How Green are Cities?

Ed Glaeser writes:

Manhattan, not suburbia, is the real friend of the environment.  Those
alleged nature lovers who live on multiacre estates surrounded by trees
and lawn consume vast amounts of space and energy.  If the environmental
footprint of the average suburban home is a size 15 hiking boot, the
environmental footprint of a New York apartment is a stiletto-heeled
Jimmy Choo.  Eight million New Yorkers use only 301 square miles, which
comes to less than one-fortieth of an acre a person.  Even supposedly
green Portland, Ore., is using up more than six times as much land a
person than New York.

New York’s biggest environmental
contribution lies in the fact that less than one-third of New Yorkers
drive to work.  Nationwide, more than seven out of eight commuters drive.

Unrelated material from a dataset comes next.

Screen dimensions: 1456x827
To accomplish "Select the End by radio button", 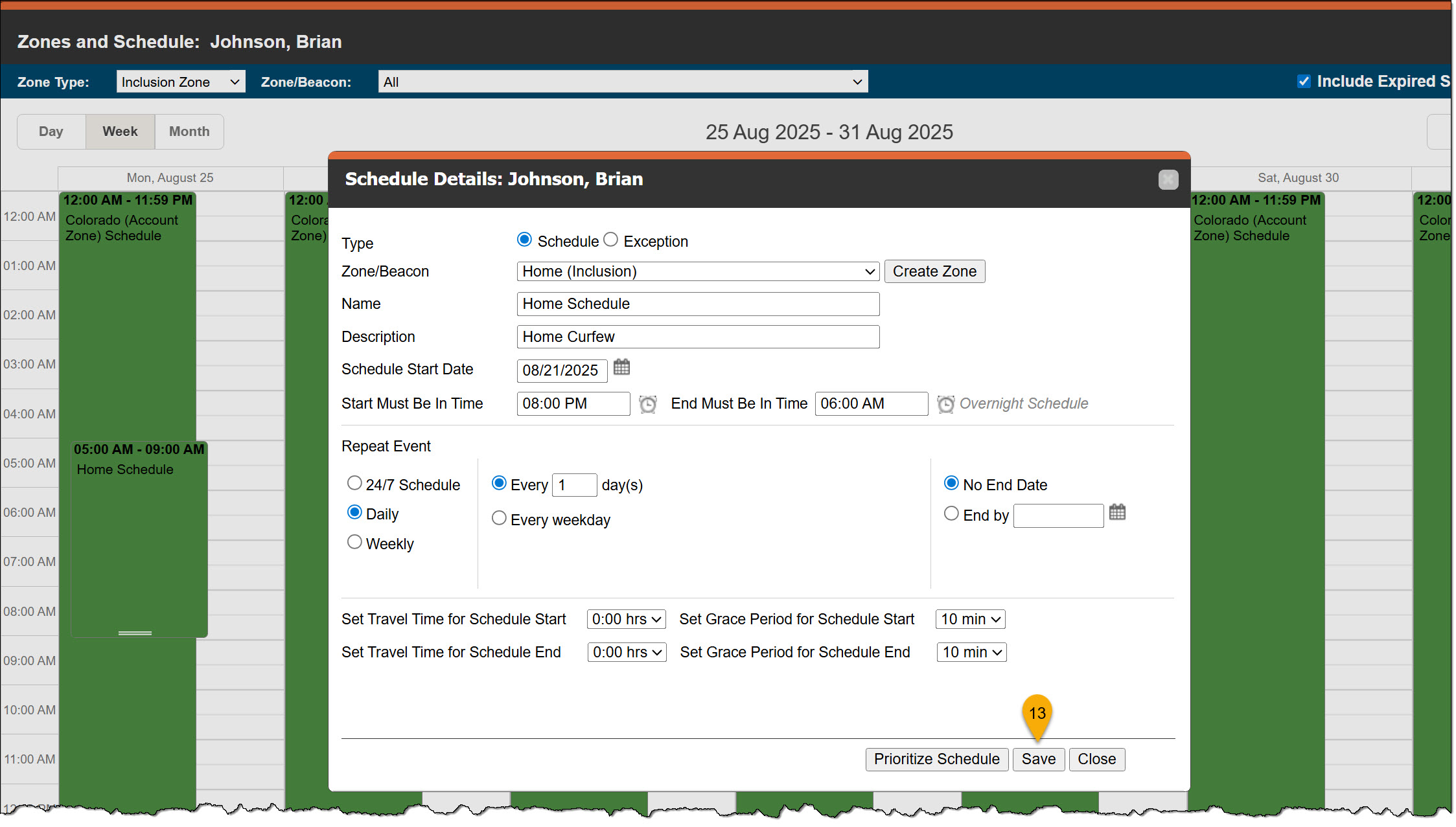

I get the point but I don’t quite buy this.  Manhattan sells services, most notably finance and entertainment, to the rest of America, and in turns draws upon industrial outputs, which of course include steel and glass.  It is also no accident that Gary, Indiana is near Chicago and those rather aesthetically thrilling factories off the New Jersey Turnpike are right outside New York City.  Try the other boroughs as well, they don’t call Staten Island a big garbage dump for nothing.  Praising Manhattan is a bit like looking only at the roof of a car and concluding it doesn’t burn much gas.  Manhattan supports its density only by being surrounded by a broader load of crud.

Perhaps a better question concerns the margin.  If we tax Peoria and subsidize Manhattan an extra bit, and induce some migration, does the total environment footprint of mankind go up or down?  For instance building up rather than out saves space but it also costs more construction energy and attracts more commuters and leads to more surrounding crud. 

If you think the big problem is humans grabbing more and more space, you might prefer to tax suburbs and subsidize cities.  If you think the big problem is humans using more and more energy, the opposite conclusion might follow.  Suburbs are bad for burning gas, but they are an especially efficient place to work, buy things, and raise children. 

A subsidy to 5th Avenue is also a subsidy to Port Newark.  Think of Manhattan as a place which outsources its pollution, simply because land there is so valuable.